The Brewers’ offseason featured a large number of small-scale additions — a hallmark of the current front office regime — and the richest contract in club history for the face of the franchise.
Trades and Claims
Notable Minor League Signings
The 2019 Brewers reached the postseason for a second straight year, although unlike the division-winning 2018 team, last year’s group limped to the postseason and narrowly secured a wild-card victory. Christian Yelich’s early September knee fracture was a major blow to a club that had already lost bullpen powerhouse Corey Knebel to Tommy John surgery and watched as shoulder and elbow troubles again wiped out the season of one of its most talented pitchers (Jimmy Nelson). Milwaukee still appeared poised to advance to the NLDS before a heartbreaking eighth-inning collapse saw the eventual World Series champion Nationals erase a three-run deficit against the likes of uber-reliever Josh Hader.
That bitter pill became even harder to swallow as Brewers fans watched Yasmani Grandal and Mike Moustakas decline their halves of their respective mutual options and sign elsewhere in free agency — Moustakas with a division rival over in Cincinnati. Those departures combined with several other Milwaukee decisions — the trade of Chase Anderson to the Blue Jays, the buyout of Eric Thames’ option and the decision to non-tender Nelson, Travis Shaw and Hernan Perez — to leave many fans with the impression that Milwaukee was scaling back and cutting payroll.

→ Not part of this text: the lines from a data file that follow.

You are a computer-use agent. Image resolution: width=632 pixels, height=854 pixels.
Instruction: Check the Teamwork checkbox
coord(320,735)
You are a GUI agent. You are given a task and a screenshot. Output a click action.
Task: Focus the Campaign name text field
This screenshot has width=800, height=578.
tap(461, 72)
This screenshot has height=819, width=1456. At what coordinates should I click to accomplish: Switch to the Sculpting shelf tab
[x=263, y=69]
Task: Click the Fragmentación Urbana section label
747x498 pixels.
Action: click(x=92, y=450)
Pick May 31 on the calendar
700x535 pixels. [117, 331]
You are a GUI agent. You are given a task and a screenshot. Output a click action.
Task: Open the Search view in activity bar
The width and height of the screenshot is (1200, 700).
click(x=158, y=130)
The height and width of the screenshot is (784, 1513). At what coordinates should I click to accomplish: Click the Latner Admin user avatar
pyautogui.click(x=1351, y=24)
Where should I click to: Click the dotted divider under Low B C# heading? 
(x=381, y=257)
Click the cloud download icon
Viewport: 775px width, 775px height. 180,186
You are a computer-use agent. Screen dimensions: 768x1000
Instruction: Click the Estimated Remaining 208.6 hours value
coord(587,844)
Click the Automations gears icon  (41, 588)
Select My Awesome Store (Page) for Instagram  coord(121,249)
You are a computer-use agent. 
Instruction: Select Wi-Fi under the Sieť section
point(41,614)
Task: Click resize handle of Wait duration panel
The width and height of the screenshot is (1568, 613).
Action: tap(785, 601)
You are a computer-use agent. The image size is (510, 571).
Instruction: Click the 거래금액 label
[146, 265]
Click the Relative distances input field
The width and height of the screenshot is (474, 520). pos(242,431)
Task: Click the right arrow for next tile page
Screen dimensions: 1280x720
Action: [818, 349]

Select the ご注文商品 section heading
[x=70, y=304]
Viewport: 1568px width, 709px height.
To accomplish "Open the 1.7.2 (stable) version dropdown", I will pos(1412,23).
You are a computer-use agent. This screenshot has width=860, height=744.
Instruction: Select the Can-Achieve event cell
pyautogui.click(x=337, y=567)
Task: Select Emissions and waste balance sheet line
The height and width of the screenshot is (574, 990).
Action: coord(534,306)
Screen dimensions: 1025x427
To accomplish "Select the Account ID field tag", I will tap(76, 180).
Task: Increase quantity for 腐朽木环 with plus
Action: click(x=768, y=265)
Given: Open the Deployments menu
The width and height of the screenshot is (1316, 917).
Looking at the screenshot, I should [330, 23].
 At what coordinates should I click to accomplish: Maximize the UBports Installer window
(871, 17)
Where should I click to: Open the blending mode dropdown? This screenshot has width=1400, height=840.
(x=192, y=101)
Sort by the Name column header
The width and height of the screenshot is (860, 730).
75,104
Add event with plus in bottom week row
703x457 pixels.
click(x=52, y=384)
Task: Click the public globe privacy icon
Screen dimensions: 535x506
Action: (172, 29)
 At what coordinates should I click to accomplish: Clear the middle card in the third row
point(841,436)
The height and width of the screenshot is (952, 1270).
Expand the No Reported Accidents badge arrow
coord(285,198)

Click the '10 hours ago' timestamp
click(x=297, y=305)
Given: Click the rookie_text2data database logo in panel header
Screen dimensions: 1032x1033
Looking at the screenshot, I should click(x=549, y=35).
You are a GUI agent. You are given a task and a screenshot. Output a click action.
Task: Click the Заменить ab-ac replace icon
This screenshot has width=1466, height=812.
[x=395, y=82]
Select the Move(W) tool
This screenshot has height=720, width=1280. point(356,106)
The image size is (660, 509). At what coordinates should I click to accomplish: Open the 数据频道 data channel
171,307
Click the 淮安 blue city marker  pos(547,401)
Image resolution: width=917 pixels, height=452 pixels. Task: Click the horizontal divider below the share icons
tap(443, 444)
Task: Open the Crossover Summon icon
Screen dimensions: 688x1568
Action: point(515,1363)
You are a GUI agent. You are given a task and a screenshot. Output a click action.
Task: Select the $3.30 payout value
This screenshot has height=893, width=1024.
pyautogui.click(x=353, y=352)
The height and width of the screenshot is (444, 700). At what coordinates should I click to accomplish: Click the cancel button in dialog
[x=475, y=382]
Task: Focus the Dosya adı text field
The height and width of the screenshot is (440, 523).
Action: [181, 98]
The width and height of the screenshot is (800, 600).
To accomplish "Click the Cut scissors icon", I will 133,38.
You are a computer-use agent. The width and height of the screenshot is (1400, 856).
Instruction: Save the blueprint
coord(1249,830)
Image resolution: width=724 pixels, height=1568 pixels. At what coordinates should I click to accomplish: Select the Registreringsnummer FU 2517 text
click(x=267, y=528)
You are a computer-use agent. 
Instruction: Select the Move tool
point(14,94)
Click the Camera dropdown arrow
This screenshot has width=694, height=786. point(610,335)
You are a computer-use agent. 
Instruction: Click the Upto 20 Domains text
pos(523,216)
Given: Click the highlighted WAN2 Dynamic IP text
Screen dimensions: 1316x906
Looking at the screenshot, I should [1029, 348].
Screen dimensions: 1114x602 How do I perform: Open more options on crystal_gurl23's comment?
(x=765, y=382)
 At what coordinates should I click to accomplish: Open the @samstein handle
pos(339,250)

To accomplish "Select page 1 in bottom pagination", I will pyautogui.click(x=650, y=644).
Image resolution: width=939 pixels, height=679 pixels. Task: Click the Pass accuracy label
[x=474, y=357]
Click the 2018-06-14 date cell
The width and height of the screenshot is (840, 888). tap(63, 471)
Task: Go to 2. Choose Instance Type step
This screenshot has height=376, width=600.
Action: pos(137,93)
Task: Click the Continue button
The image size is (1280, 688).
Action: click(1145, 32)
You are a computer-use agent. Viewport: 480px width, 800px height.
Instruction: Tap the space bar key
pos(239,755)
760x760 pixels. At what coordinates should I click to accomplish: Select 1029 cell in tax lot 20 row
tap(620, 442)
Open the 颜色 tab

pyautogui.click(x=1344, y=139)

In some ways, those concerns proved to be true. The Brewers’ payroll projects to drop by more than $18 million from its 2019 levels. Then again, Milwaukee signed more major-league free agents than any other club this winter, diversifying their risk portfolio by making small-scale investments in a slew of veteran assets. That’s been a common approach under president of baseball operations David Stearns — the Lorenzo Cain signing being a notable exception — and it’s one that has worked well to this point.
Oh… and the Brewers also doled out a franchise-record $188.5 million extension for the aforementioned Yelich. The contract will ostensibly keep Yelich in Milwaukee for the remainder of his career, giving the Brewers an MVP-caliber threat in the heart of their order for the foreseeable future. Yelich isn’t likely to remain that productive at the tail end of the deal, considering it runs through his age-36-campaign, but the contract looks to be a considerable win for the Brewers. At a time when players such as Mike Trout, Nolan Arenado and Anthony Rendon are all commanding more than $30 million annually, Yelich’s $26.9 million annual value looks like a relative bargain. Of course, that comment can’t be made without underscoring that Yelich was three years from reaching the open market — two guaranteed campaigns and a third-year club option — and it also seems he had a clear desire to stay in Milwaukee.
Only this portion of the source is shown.